§ What is required: Reproduce the records between the line holding "How do I perform: Open the Feedback link?" and the line holding "1478x831 pixels. How", inclusive, without the pictures.

§ Data records:
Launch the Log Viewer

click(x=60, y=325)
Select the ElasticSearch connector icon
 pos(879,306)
...
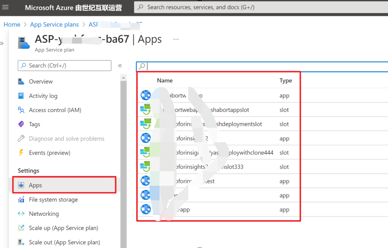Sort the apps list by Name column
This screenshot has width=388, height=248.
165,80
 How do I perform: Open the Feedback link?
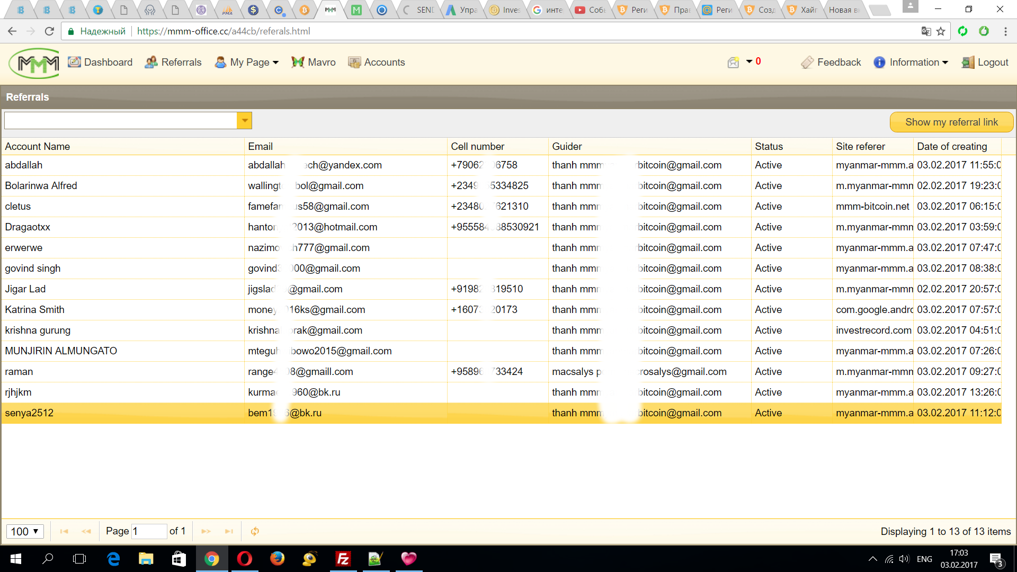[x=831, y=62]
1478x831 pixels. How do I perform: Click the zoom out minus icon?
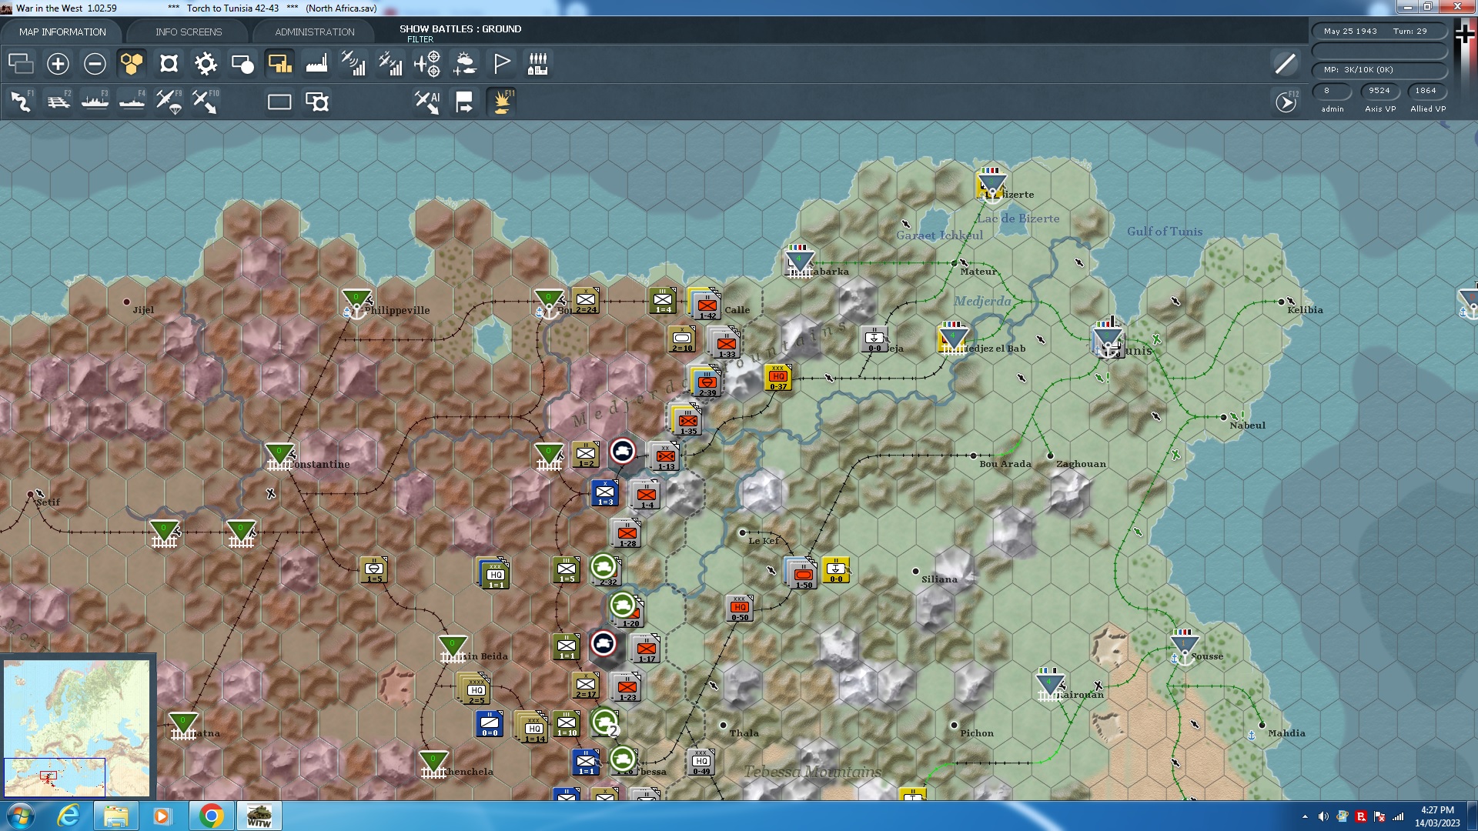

§ Result:
 How do I perform: Open the Feedback link?
[x=831, y=62]
1478x831 pixels. How do I perform: Click the zoom out minus icon?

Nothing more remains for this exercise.